Nomination
The once called Freecoin project, today renamed Social Wallet, is developed by Dyne.org Foundation as a result of 7 years of research, community co-design, and development within the works of two European projects on Collective Awareness Platforms for Sustainability and Social Innovation.
Being activists and hackers at the core of the team developing the Social Wallet, this software was born as a reaction to the extractive monetary status-quo. A techno-political shift for the exodus from the fiat money system, the Social Wallet enables to build self-governance administrative environments promoting autonomy and freedom of economic interaction through the collective re-appropriation of the power of money creation.
Designed and implemented with simplicity and configurability in mind, the Social Wallet is a collection of software components one can use to create complementary currencies and it is compatible with most blockchain-based systems. The codebase is modular in order to enable customization depending on different needs. It contains components to authenticate wallets, show statistics, encrypt and store data.

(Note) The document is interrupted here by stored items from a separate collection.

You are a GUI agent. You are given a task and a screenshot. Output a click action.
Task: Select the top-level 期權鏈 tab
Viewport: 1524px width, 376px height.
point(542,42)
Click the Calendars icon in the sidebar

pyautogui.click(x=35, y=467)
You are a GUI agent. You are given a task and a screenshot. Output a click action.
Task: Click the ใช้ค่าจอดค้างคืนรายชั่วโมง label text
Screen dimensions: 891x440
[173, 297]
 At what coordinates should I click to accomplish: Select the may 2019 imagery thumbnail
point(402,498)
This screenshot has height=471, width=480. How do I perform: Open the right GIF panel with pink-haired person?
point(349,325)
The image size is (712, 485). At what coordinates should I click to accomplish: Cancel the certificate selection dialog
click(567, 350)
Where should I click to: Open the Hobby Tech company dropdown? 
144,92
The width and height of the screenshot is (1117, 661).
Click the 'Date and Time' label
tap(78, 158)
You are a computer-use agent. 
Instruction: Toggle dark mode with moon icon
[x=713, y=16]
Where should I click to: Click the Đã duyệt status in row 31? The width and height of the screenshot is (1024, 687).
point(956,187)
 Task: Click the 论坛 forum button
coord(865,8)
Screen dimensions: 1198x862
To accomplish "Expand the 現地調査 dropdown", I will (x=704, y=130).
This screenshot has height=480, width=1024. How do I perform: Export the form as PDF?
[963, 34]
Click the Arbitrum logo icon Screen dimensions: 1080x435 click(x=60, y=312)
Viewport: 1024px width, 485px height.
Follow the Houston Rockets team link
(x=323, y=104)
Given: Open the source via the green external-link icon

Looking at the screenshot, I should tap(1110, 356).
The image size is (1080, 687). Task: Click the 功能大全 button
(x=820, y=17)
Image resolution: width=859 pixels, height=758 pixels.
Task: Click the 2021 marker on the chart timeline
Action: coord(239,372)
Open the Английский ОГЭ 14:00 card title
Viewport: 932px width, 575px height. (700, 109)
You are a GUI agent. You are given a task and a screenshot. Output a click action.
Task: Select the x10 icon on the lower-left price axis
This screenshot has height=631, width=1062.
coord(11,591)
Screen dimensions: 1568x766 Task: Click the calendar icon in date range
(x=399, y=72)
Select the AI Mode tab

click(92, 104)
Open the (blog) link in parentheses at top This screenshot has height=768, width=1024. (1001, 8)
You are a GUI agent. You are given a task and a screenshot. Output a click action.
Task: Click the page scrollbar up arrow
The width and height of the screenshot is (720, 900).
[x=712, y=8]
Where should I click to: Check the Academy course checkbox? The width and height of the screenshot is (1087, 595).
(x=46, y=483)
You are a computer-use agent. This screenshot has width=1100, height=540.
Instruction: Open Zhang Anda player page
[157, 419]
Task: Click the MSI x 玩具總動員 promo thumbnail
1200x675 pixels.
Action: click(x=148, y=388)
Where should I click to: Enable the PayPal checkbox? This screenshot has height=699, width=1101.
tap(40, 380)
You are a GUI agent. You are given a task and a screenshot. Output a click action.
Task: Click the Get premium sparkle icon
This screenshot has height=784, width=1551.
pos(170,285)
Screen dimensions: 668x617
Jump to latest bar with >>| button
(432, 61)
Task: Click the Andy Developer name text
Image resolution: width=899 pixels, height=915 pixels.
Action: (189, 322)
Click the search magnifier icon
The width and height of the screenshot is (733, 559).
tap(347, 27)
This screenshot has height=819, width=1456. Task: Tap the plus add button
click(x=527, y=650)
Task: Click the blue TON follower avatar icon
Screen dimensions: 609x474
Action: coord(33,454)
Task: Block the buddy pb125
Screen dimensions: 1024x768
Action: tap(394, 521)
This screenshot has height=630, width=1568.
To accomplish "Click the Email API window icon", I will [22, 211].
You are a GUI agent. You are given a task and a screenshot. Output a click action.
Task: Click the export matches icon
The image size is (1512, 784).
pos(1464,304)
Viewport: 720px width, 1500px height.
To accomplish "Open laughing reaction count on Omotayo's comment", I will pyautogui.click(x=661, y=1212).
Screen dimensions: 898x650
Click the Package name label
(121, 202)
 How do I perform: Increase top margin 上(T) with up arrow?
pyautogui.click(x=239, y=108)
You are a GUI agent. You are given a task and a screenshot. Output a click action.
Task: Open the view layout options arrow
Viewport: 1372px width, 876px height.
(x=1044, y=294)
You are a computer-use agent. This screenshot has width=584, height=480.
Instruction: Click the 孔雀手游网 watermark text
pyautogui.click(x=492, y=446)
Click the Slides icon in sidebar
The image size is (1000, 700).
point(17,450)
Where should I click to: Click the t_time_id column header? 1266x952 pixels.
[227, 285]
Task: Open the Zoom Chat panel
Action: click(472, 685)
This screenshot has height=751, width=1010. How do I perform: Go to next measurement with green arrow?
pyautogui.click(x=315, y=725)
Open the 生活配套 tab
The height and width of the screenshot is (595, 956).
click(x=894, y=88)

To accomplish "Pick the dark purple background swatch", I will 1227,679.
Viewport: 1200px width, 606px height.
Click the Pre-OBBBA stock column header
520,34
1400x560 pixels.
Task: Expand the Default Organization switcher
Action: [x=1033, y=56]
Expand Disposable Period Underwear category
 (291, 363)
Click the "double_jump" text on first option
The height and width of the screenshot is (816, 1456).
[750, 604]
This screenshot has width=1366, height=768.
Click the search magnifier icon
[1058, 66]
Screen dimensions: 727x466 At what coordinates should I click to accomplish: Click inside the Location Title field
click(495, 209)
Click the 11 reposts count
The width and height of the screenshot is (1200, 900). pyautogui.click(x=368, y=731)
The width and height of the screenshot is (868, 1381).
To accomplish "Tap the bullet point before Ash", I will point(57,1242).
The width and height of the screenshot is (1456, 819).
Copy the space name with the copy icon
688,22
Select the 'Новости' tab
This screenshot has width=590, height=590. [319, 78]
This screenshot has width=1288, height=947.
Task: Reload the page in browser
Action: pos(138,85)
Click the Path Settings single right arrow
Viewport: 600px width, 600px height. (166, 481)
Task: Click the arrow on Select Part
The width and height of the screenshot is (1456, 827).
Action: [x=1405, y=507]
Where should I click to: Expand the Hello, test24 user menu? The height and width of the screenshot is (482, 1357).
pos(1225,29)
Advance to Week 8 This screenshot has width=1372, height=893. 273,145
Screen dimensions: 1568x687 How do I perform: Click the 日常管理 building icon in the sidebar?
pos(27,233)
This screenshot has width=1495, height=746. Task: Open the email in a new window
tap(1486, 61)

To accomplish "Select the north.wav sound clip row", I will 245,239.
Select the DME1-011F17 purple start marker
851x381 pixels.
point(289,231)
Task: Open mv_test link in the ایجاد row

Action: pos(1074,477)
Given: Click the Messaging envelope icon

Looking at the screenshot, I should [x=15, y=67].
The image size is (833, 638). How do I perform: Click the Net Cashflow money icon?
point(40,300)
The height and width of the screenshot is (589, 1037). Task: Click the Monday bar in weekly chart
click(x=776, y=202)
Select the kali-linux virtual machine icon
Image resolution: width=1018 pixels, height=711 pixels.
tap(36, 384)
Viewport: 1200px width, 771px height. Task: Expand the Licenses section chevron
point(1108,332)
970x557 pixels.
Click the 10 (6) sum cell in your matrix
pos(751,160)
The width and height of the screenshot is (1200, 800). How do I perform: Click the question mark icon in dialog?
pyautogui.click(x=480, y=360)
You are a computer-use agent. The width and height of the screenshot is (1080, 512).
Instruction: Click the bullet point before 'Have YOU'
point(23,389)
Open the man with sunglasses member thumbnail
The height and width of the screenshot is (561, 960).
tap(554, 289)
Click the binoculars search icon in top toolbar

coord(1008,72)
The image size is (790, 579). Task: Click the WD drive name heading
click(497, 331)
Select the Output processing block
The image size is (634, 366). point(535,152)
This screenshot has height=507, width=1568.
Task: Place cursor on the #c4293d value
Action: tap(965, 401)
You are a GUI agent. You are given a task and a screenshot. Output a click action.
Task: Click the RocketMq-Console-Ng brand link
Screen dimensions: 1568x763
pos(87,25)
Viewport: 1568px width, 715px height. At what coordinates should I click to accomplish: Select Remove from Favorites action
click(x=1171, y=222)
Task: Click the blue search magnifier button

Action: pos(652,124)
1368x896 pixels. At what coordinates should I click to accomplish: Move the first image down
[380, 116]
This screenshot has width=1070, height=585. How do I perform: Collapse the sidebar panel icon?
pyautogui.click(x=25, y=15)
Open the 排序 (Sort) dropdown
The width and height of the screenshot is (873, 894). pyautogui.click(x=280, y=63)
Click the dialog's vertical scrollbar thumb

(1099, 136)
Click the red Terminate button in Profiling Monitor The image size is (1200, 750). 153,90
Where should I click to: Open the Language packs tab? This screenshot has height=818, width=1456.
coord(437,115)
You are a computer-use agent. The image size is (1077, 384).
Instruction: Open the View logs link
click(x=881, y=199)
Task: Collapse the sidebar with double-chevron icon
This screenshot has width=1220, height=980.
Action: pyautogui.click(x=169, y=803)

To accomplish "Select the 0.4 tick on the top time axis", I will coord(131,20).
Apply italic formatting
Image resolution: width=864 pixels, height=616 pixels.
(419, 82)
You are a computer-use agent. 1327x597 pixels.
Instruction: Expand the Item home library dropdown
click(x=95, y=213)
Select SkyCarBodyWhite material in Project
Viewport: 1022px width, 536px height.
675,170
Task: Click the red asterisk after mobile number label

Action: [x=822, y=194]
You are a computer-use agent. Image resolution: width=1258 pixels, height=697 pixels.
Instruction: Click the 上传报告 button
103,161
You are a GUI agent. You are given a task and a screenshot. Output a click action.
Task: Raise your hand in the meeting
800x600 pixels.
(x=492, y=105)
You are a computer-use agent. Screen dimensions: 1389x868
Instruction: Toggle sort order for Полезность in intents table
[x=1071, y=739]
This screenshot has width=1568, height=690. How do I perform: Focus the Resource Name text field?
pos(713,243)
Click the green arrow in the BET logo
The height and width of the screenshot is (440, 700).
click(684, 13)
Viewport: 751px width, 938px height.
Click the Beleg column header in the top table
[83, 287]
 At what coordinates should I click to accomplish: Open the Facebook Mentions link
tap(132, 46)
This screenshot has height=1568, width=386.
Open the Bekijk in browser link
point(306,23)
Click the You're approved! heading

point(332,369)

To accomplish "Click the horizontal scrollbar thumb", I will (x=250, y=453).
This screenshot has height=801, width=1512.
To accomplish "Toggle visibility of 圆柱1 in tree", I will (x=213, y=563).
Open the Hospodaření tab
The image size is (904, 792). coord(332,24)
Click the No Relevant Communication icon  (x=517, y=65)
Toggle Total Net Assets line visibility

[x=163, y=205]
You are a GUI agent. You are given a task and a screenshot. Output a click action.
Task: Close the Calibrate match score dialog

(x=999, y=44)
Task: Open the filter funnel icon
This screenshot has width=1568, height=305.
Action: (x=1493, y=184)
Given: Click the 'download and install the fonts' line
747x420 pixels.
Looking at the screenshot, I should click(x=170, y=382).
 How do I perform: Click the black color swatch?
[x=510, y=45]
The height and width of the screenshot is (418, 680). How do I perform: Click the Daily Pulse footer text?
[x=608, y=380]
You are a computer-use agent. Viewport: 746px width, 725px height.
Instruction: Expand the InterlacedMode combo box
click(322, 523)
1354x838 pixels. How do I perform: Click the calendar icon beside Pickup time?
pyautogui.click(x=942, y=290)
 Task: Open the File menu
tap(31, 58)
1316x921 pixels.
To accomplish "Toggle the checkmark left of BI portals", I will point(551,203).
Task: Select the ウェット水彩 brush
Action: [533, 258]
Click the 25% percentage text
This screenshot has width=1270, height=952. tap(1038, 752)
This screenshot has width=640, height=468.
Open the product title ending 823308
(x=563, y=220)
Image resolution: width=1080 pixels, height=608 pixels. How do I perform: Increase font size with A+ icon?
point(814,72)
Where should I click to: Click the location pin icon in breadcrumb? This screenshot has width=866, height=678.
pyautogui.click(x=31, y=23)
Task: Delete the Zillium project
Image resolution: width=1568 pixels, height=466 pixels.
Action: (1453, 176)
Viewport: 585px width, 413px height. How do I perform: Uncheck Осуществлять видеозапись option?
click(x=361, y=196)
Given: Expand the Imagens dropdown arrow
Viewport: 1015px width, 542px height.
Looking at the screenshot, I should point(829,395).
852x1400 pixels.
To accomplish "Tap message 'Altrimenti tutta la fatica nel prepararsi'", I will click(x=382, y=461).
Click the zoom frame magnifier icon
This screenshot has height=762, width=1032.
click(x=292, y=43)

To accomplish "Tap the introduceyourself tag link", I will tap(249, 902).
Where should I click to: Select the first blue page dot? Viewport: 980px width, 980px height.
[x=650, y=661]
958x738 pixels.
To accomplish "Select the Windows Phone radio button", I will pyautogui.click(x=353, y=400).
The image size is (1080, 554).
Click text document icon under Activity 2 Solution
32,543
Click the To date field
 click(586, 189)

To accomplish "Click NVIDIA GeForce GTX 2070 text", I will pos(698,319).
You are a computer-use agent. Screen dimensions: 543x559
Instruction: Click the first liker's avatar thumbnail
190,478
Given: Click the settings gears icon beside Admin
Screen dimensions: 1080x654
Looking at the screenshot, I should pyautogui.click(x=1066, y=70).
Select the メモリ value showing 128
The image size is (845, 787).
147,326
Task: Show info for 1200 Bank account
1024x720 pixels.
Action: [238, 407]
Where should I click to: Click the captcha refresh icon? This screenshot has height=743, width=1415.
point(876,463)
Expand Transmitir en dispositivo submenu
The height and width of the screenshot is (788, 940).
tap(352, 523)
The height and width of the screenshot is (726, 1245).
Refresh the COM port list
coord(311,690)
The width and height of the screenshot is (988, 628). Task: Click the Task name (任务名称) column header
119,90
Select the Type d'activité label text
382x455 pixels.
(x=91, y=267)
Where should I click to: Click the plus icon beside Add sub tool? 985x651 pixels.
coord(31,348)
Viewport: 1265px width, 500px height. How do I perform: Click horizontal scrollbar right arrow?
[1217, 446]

Written in Clojure, a LISP running on the JVM, it is easily deployable with a set of pre-packaged executables. All the code is open source and freely available for use and modification.
Credits
Dyne.org Foundation leads the blockchain research and development effort for the D-CENT project (Decentralized Citizens Engagement Technologies), designing three different complementary cryptocurrencies for communities in Spain, Iceland, and Finland (2013-2016). This research and development effort continued with the Commonfare project, an ongoing experience to build an information and management platform for the Commons, including money as commons. Here the concept of “Commonfare” or “Welfare of the Commons” is powered by a digital currency named “Commoincoin”. In both projects the Dyne.org developers have adopted the Social Wallet as a collectively administered platform for grassroots communities to run their own clearing house, providing full transparency to participants and privacy-by-design auditability for cooperating institutions.